== Условие задания ==
Представьте строки данных от строки с «Click the star icon next to Level» до строки с «pos(413,330)» включительно в виде JSON-списка строк, где каждой строке соответствует одна строка списка, а пустые строки пропущены. Изображения в ответ не включайте.

== Имеющиеся данные ==
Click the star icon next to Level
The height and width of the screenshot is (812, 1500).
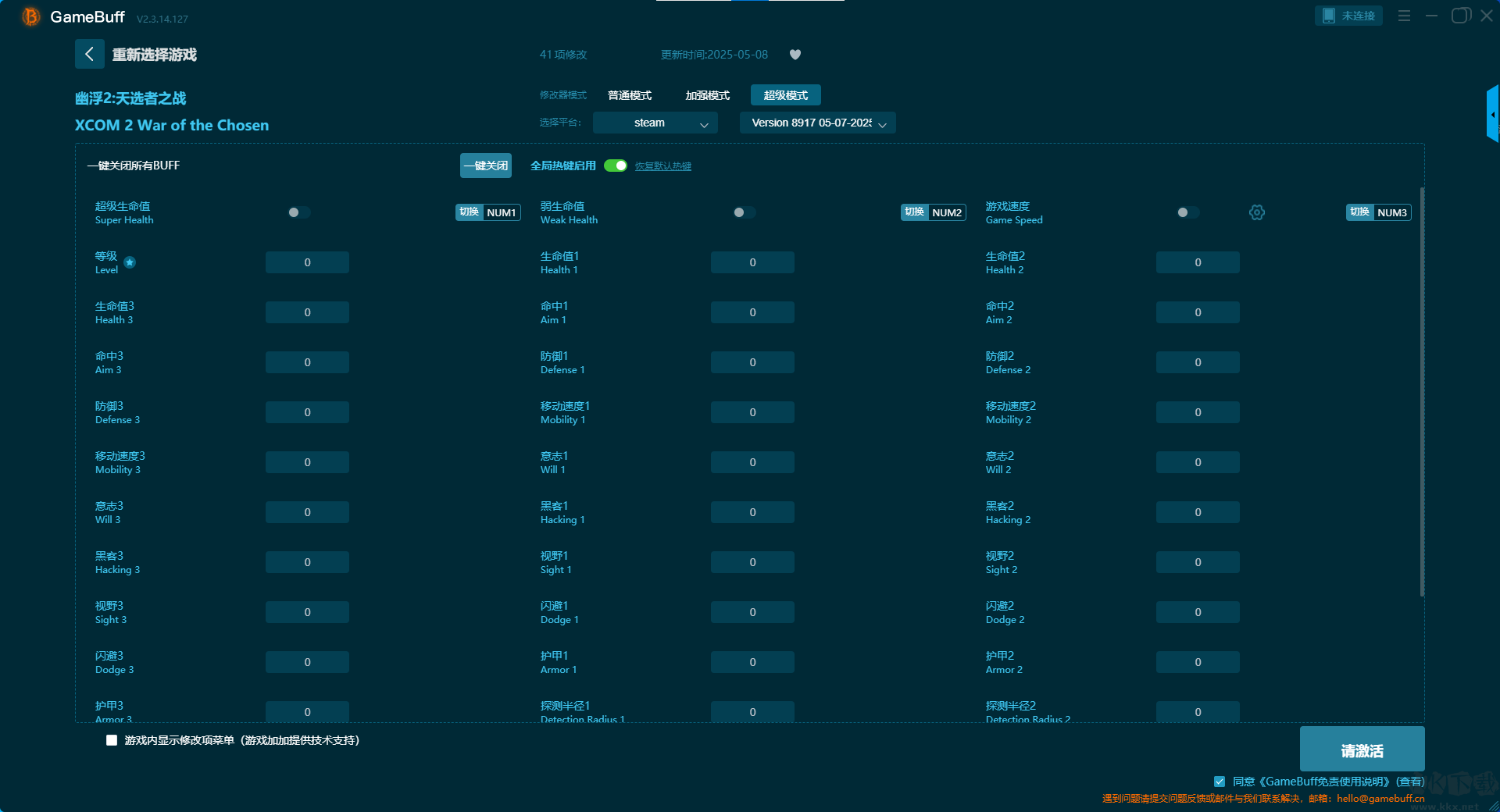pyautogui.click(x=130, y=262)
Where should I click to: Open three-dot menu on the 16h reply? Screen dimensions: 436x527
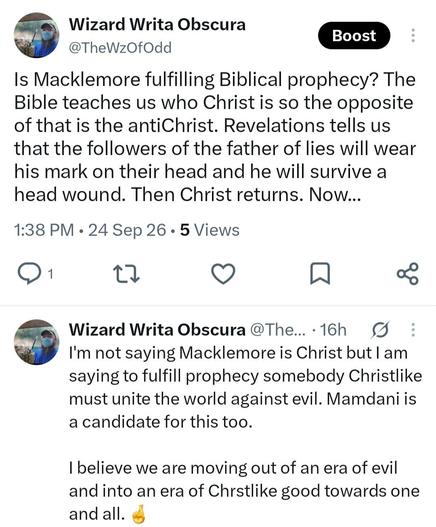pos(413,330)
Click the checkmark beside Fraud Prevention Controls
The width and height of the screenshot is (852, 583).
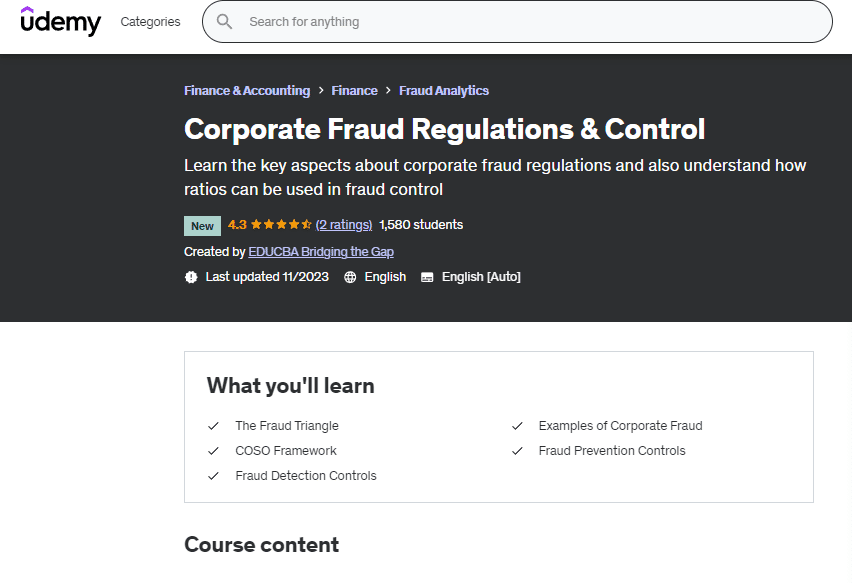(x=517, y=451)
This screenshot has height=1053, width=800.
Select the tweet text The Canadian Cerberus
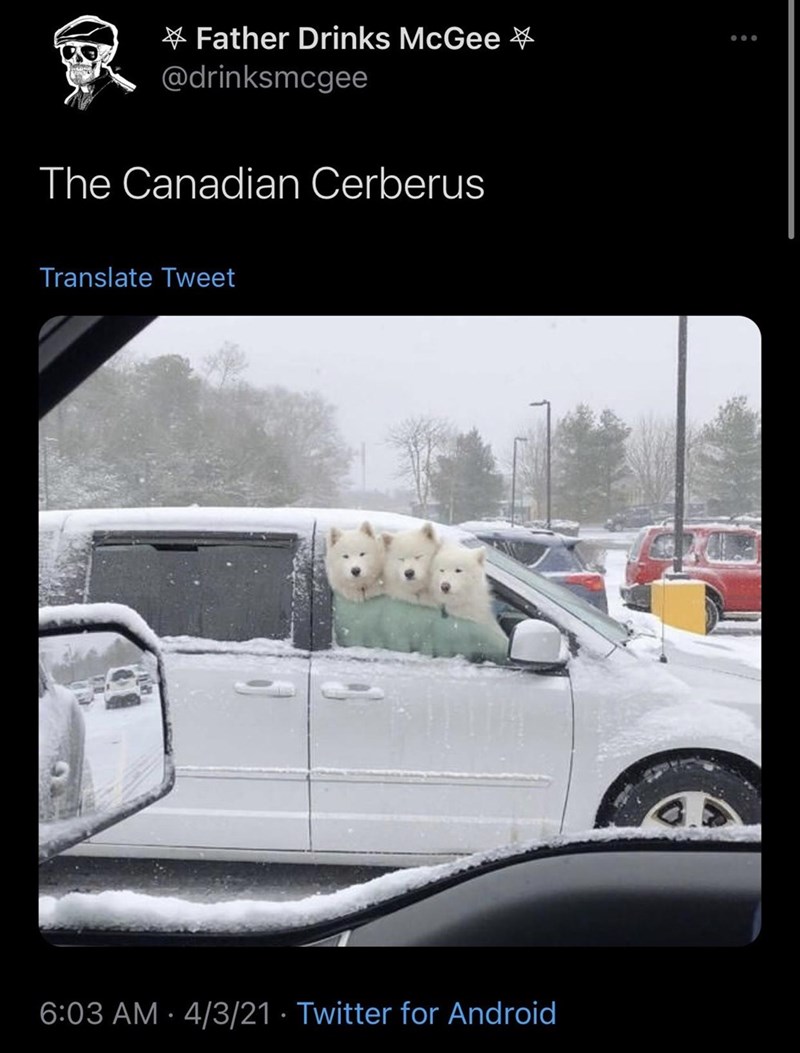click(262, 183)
---
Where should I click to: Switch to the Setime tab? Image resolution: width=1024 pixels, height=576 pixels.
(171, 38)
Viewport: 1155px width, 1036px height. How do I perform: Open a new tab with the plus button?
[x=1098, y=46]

== Решение задания ==
[
  "Click the star icon next to Level",
  "The height and width of the screenshot is (812, 1500).",
  "pyautogui.click(x=130, y=262)",
  "Where should I click to: Open three-dot menu on the 16h reply? Screen dimensions: 436x527",
  "pos(413,330)"
]